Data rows

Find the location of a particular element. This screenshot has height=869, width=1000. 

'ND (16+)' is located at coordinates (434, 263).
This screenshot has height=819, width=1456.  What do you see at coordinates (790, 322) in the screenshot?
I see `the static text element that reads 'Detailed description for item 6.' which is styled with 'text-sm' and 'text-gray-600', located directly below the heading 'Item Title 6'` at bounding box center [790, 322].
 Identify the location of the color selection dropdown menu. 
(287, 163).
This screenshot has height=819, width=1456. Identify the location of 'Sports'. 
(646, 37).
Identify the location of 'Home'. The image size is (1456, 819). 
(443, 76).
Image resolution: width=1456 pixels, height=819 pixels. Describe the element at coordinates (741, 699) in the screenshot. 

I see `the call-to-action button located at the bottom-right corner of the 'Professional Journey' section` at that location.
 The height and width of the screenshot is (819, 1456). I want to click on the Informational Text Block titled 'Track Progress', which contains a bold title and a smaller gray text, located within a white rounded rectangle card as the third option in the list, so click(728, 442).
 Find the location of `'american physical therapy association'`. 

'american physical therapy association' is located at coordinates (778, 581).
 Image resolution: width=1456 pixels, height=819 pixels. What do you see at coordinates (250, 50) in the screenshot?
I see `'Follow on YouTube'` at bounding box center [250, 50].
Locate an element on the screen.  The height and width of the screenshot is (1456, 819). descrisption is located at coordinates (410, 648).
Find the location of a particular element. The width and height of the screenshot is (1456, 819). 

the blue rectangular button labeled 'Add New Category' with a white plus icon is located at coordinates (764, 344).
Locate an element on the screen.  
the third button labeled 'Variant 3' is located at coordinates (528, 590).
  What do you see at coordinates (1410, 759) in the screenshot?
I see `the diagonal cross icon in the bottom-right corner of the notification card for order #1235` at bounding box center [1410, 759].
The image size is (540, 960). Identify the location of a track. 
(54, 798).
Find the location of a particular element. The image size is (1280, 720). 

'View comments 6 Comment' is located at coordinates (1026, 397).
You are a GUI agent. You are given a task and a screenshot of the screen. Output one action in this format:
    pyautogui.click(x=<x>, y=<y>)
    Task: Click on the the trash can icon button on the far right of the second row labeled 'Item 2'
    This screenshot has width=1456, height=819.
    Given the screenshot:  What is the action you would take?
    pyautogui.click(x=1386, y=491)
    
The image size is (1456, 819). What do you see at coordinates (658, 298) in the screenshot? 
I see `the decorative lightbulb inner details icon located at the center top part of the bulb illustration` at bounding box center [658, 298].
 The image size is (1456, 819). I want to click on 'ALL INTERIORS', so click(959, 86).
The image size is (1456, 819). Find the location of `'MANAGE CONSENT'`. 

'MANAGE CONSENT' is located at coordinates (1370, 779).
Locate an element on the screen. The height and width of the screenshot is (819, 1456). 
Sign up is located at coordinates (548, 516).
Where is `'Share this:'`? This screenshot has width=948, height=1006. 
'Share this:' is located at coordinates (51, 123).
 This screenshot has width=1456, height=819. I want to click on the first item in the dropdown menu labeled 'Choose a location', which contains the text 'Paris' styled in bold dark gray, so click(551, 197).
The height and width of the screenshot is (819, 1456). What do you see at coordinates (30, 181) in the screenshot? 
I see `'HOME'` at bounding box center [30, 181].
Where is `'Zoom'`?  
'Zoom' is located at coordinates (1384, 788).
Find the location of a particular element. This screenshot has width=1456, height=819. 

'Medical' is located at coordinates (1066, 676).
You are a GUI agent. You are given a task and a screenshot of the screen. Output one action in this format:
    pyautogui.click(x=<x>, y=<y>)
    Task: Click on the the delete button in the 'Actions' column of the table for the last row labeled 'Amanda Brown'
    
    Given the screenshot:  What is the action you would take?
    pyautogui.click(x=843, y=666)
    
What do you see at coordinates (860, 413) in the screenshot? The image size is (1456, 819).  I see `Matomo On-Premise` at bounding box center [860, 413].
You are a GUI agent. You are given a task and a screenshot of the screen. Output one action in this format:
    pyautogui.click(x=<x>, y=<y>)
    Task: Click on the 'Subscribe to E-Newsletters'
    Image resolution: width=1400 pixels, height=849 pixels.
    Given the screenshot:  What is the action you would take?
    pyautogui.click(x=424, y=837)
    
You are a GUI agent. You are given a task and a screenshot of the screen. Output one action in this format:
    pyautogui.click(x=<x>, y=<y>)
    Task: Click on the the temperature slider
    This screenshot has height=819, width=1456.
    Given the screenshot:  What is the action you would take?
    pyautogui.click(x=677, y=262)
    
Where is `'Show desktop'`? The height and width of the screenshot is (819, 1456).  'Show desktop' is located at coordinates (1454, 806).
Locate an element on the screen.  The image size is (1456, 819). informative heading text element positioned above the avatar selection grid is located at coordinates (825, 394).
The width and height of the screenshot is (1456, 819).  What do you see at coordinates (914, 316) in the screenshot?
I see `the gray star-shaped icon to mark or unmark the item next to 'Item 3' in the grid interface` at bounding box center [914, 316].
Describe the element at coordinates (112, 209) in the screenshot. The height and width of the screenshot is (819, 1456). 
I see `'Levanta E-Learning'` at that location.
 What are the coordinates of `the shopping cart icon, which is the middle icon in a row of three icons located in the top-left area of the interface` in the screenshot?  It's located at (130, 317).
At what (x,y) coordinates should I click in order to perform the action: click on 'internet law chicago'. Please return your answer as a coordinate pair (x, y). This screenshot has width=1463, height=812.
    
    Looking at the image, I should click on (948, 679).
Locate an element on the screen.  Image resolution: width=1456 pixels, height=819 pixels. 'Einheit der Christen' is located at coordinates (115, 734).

_Do this_
Reproduce the rows verbatim, beginning at the line that contains "The image size is (540, 960)." and ending after the line that contains "pyautogui.click(x=1386, y=491)".

_Exercise solution_
The image size is (540, 960). Identify the location of a track. 
(54, 798).
Find the location of a particular element. The image size is (1280, 720). 

'View comments 6 Comment' is located at coordinates (1026, 397).
You are a GUI agent. You are given a task and a screenshot of the screen. Output one action in this format:
    pyautogui.click(x=<x>, y=<y>)
    Task: Click on the the trash can icon button on the far right of the second row labeled 'Item 2'
    This screenshot has width=1456, height=819.
    Given the screenshot:  What is the action you would take?
    pyautogui.click(x=1386, y=491)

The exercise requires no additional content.